Why is host so much slower than dig on some queries?

Question

When querying a particular address, dig as run against the resolvers listed in /etc/resolv.conf will return NXDOMAIN nice and quickly where host will take a while.

$ dig @<resolver> 140.80.199.91.in-addr.arpa ptr

; <<>> DiG 9.8.2rc1-RedHat-9.8.2-0.23.rc1.el6_5.1 <<>> @<resolver>140.80.199.91.in-addr.arpa ptr
; (1 server found)
;; global options: +cmd
;; Got answer:
;; ->>HEADER<<- opcode: QUERY, status: NXDOMAIN, id: 40000
;; flags: qr aa rd ra; QUERY: 1, ANSWER: 0, AUTHORITY: 0, ADDITIONAL: 0

;; QUESTION SECTION:
;140.80.199.91.in-addr.arpa.    IN  PTR

;; Query time: 1 msec
;; SERVER: <resolver>#53(<resolver>)
;; WHEN: Wed Oct 22 16:08:38 2014
;; MSG SIZE  rcvd: 44

But much slower in host...

$ time host 140.80.199.91 <resolver>
;; connection timed out; no servers could be reached

real    0m12.007s
user    0m0.001s
sys 0m0.007s

Why does host take so long to come up with the same answer?

Answer 1

Your two commands are not equivalent.

host 140.80.199.91

is equivalent to:

dig 91.199.80.140.in-addr.arpa ptr

The labels in PTR records are the elements of the IP address in reverse.
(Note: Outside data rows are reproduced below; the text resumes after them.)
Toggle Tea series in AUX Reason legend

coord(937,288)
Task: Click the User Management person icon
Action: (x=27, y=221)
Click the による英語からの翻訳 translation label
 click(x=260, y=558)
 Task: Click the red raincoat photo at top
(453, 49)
Since you're looking up the reverse DNS of different IPs, they're trying to reach different DNS servers. So the timing will naturally be different. And in your example, the reverse DNS server for 199.80.140.in-addr.arpa isn't responding, so you get a timeout.

To avoid having to reverse the IP by hand, you can use the -x option as a shortcut:

dig -x 140.80.199.91

This option also defaults to PTR lookup, so you can omit that argument as well.